Task: Copy each line of the material beneath that holds the word "icon".

◆ ◆ ◆ ◆

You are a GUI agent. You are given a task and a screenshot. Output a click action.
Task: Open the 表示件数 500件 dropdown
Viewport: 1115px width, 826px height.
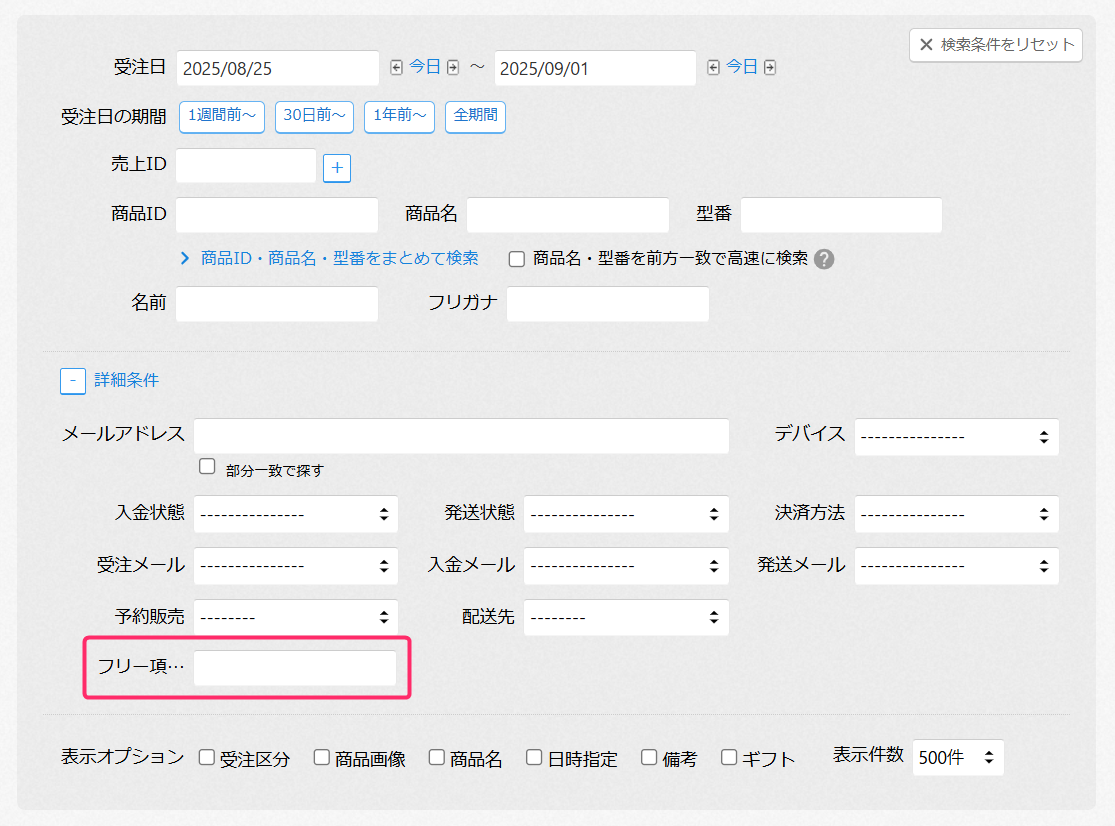pos(957,758)
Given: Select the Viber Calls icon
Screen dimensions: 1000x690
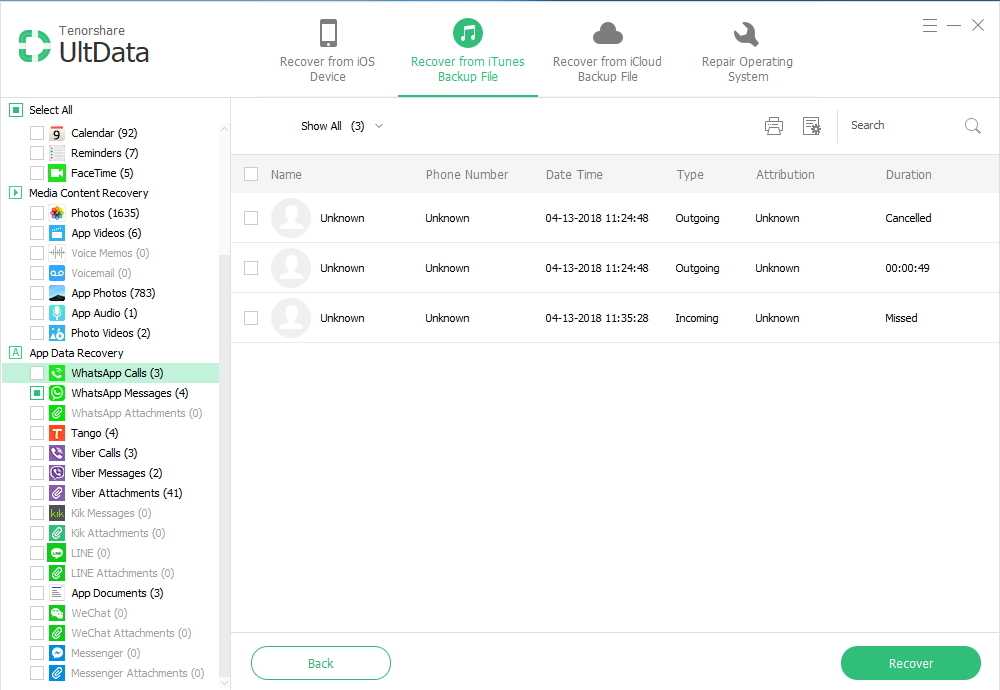Looking at the screenshot, I should point(57,453).
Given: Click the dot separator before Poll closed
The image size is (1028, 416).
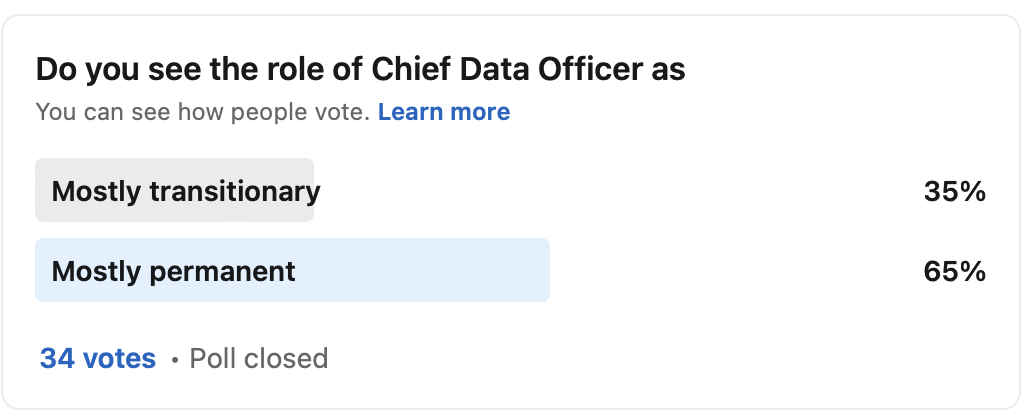Looking at the screenshot, I should (x=175, y=359).
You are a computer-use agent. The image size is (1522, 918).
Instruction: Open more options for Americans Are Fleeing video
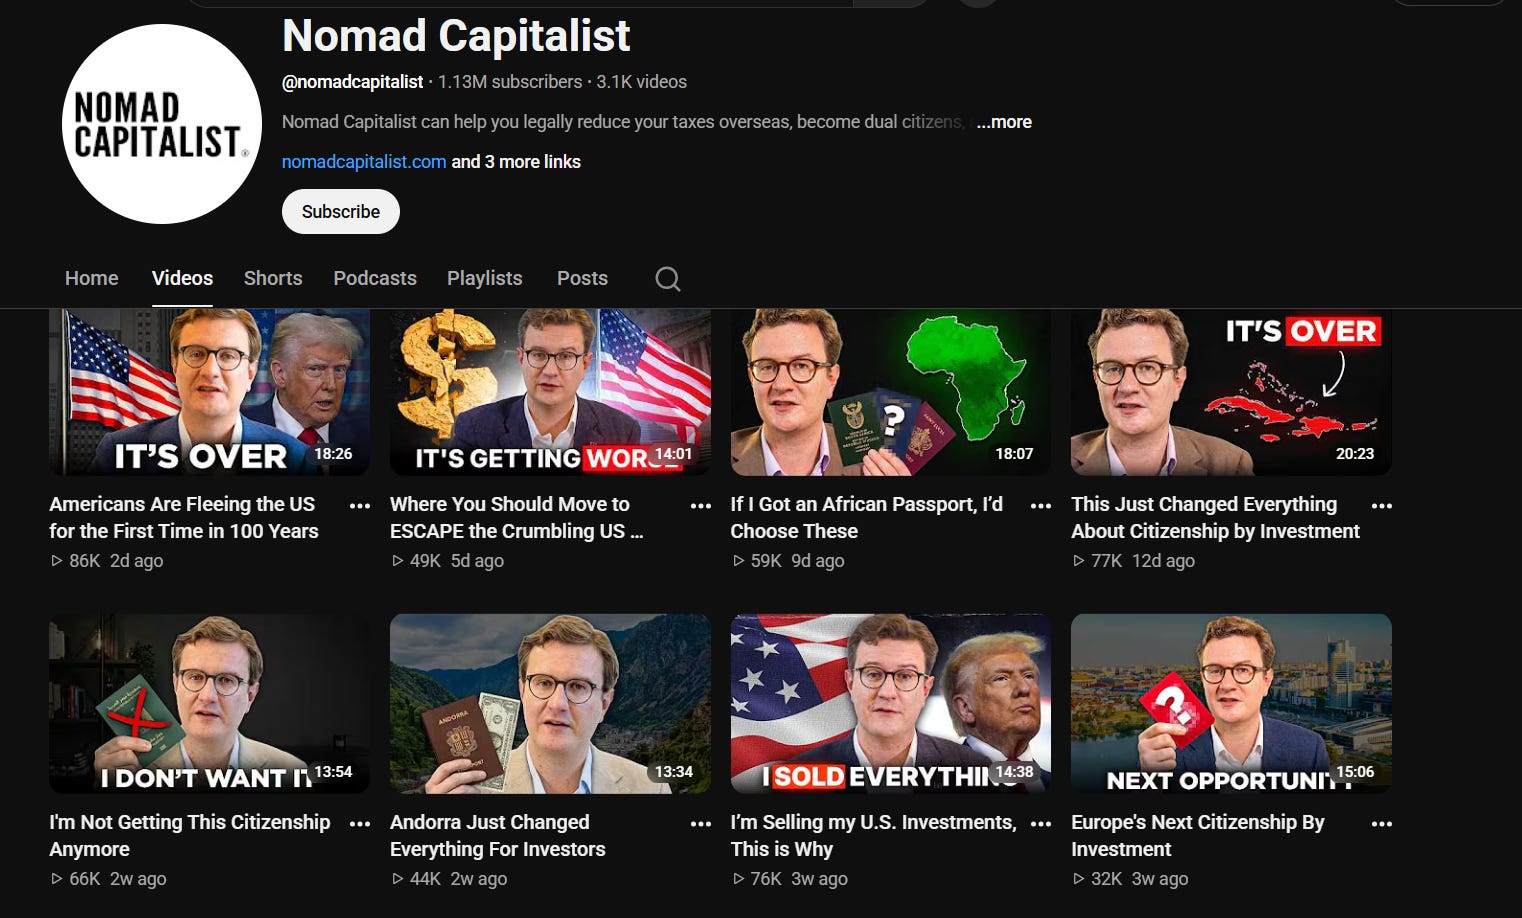360,506
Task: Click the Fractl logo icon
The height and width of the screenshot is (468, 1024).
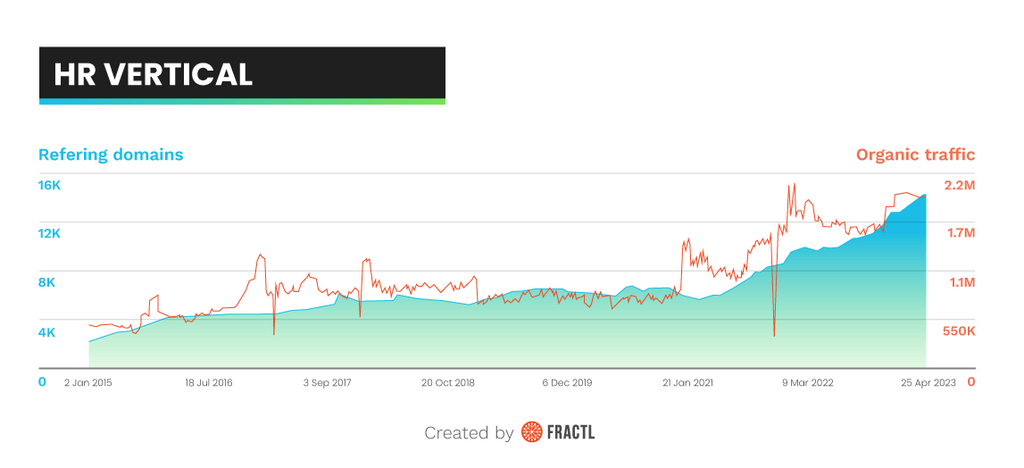Action: [531, 433]
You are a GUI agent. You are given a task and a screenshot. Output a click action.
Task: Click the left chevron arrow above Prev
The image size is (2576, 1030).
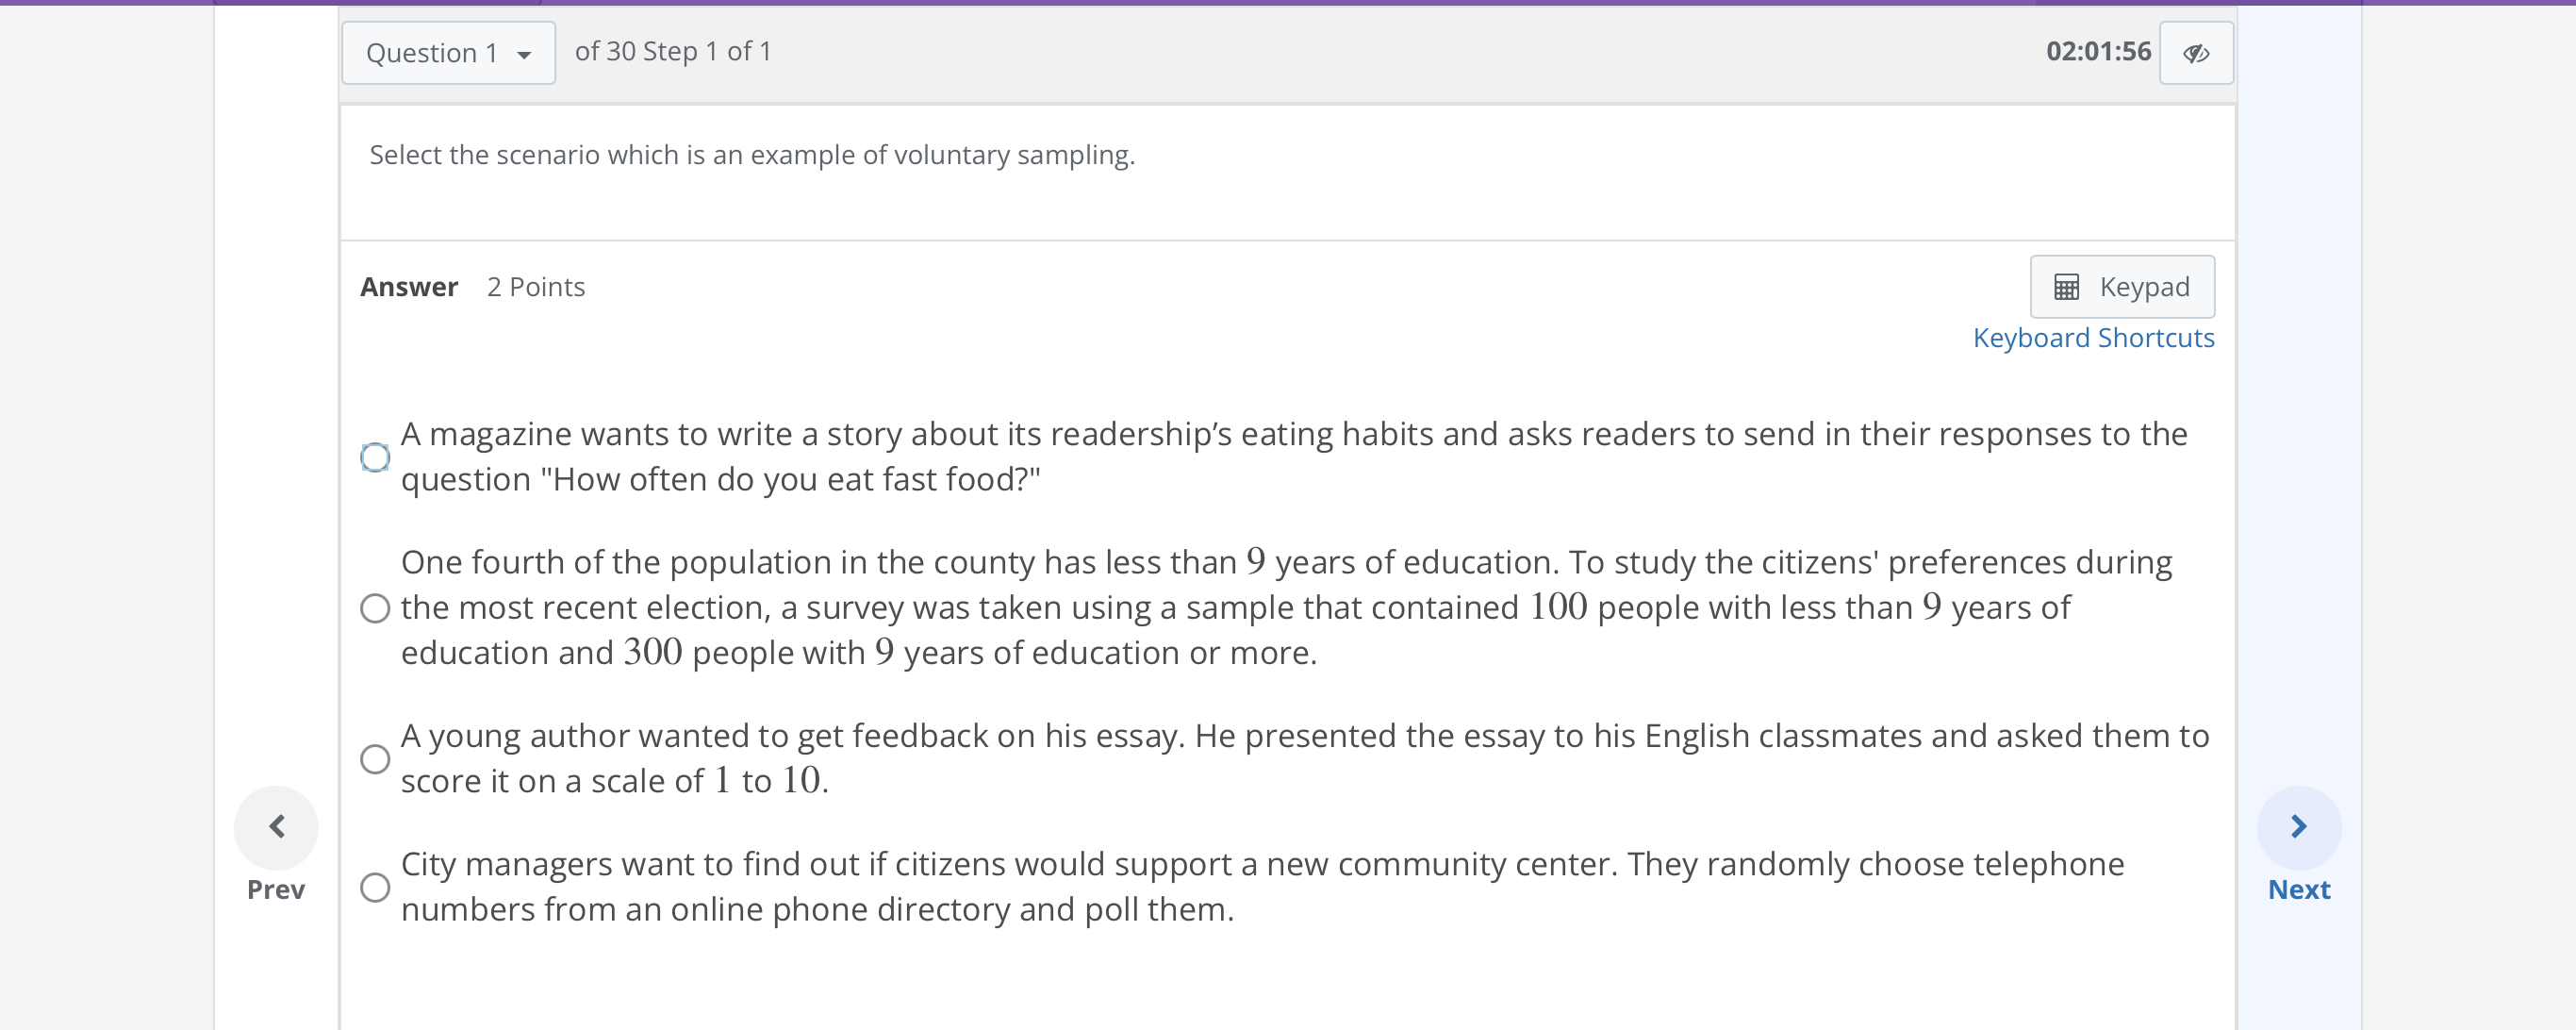tap(276, 826)
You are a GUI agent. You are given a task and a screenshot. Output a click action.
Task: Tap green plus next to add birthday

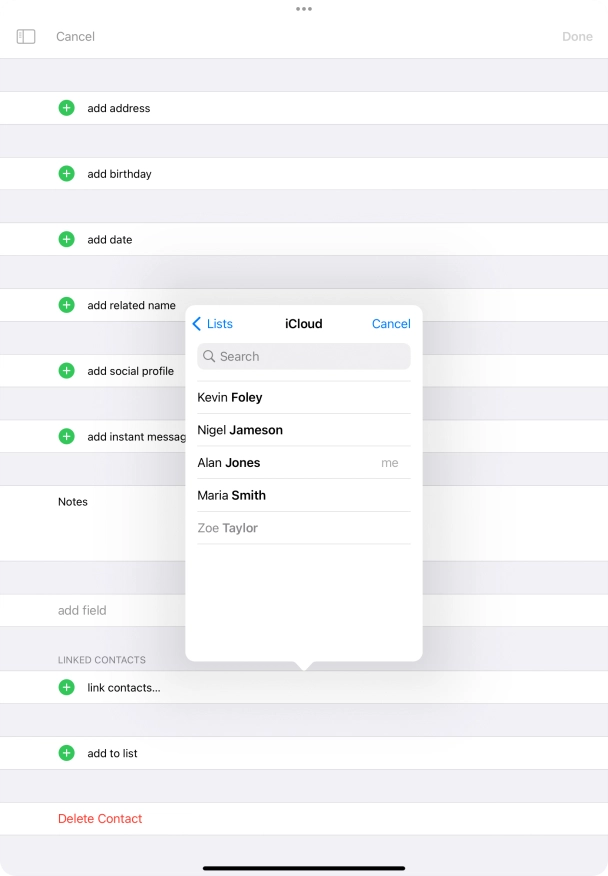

◆ ◆ ◆ ◆

Answer to this problem:
Given: Select the Viber Calls icon
Task: Click the Fractl logo icon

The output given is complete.